I often wondered why a river god would be represented by a man-headed bull, or more precisely a man-faced bull. After purchasing this coin from Oiniadai I did a bit of research, and found the story very interesting.
In ancient Greek religion and mythology, Achelous (also Acheloos or Acheloios) was the god associated with the Achelous River, the largest river in Greece. According to Hesiod, he was the son of the Titans Oceanus and Tethys. He was also said to be the father of the Sirens, several nymphs, and other offspring. He was able to change his shape, and as a suitor for Deianeira, daughter of Oeneus, the king of Calydon, he transformed himself into a bull and fought Heracles for the right to marry Deianeira. Achelous was defeated, and Heracles married Deianeira. The story of Achelous, in the form of a bull, battling with Heracles for Deianeira, was apparently told as early as the 7th century BC, in a lost poem by the Greek poet Archilochus. According to a summary of a lost poem by the early 5th-century BC Greek poet Pindar, during the battle, Heracles broke off one of Achelous's bull-horns, and the river-god was able to get his horn back by trading it for a horn from Amalthea.
Sophocles, in his play Women of Trachis (c. 450-425 BC), has Deianeira tell her story, how Achelous wooed her in the shape of a bull, a snake, and a half-man/half-bull:
"For my suitor was a river-god, Achelous, who in three shapes was always asking me from my father - coming now as a bull in visible form, now as a serpent, sheeny and coiled, now ox-faced with human trunk, while from his thick-shaded beard wellheads of fountain-water sprayed. In the expectation that such a suitor would get me, I was always praying in my misery that I might die, before I should ever approach that marriage-bed. But at last, to my joy, the glorious son of Zeus and Alcmena came and closed with him in combat and delivered me."

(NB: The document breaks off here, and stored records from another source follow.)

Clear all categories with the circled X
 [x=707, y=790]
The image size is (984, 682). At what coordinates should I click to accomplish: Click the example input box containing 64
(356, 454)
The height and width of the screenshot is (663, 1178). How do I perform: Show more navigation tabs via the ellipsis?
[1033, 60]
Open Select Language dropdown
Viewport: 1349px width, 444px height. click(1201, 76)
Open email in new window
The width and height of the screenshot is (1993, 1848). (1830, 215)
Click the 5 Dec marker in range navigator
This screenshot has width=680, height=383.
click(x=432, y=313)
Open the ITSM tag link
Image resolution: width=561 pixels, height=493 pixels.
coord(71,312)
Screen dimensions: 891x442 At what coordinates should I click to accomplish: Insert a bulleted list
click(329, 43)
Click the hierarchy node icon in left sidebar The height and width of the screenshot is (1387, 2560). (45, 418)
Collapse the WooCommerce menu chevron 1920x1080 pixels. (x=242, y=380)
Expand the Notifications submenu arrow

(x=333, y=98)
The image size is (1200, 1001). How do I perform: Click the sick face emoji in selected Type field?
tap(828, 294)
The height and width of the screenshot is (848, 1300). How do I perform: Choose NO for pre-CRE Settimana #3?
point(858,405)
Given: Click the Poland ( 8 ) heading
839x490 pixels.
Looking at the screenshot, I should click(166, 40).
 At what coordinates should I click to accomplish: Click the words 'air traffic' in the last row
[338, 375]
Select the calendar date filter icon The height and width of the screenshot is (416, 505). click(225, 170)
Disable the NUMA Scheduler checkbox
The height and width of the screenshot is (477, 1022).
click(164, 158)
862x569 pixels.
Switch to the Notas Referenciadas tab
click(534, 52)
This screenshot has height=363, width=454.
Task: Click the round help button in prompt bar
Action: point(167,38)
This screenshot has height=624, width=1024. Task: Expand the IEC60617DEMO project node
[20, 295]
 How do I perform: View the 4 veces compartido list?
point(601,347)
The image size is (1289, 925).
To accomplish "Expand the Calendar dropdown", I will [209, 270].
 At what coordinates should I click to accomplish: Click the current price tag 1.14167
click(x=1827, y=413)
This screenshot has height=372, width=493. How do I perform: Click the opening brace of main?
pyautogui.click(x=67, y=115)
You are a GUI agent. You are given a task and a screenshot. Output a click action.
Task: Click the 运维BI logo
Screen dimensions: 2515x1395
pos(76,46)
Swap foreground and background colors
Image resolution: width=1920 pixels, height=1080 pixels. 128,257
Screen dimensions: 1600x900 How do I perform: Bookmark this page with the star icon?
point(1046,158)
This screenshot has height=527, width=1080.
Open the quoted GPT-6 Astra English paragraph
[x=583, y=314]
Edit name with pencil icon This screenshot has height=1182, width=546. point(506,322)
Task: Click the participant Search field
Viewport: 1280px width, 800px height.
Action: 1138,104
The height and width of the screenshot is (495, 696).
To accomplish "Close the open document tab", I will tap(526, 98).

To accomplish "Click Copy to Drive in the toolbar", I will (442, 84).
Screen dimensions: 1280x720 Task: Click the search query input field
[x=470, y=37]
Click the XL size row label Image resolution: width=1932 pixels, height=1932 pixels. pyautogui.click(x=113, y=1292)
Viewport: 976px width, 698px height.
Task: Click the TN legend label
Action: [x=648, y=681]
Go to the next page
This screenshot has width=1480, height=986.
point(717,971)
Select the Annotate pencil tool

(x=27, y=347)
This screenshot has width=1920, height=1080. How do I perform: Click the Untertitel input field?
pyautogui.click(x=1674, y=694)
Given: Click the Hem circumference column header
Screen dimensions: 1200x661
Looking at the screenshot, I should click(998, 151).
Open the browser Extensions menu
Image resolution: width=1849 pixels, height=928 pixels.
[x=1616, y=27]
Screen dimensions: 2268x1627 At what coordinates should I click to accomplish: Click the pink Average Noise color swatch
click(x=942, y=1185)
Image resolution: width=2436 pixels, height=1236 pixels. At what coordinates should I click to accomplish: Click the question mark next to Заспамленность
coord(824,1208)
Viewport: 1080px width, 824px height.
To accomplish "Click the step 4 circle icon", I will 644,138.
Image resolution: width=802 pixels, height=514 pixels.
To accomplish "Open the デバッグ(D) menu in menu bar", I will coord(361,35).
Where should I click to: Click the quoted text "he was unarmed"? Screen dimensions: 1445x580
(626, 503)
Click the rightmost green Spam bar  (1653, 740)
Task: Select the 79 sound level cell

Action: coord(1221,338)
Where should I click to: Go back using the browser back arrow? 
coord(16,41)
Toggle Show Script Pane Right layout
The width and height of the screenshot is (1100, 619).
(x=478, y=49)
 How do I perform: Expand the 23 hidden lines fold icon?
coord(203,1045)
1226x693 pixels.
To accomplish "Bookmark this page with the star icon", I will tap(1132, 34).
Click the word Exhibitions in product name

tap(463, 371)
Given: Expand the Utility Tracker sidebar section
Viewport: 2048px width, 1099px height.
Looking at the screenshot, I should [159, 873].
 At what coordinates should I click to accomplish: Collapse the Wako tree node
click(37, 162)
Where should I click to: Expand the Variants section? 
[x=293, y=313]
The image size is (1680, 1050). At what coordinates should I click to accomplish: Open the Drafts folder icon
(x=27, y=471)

Ancient Oiniadai lies on top of the Trikardo hills in the centre of the Acheloos River delta (NW Greece) at a distance of 9 km from the present coast. Its shipsheds testify to a former connection with the Ionian Sea. Because of its strategic position on the banks of the river Achelous with access to the Ionian Sea, the city of Oiniadai was a desirable possession for both the Akarnanian League as well as the Aitolian League. Its fortified walls, however, made it a difficult to acquire prize, and even the famed Athenian general Perikles failed to capture it when he led an army against it in 454 BC.
This series of bronze coins dates to the period when it was taken from the Aitolians by King Philip V of Macedon and restored to the Akarnanians. Production ended when the city was conquered by the Romans in 211 BC. Little is known of the history of Oiniadai after this, though it is known that it survived into at least the 1st century AD.

Akarnania - Oiniadai. Zeus / River-god Achelous. 219-211 BC.
Obverse: Laureate head of Zeus right. Reverse: Bearded head of man-headed bull, the river-god Achelous right, AP monogram behind. Reverse Inscription: OINIAΔAN above head. Bronze. Diameter: 22 mm. Weight: 6.1 gr.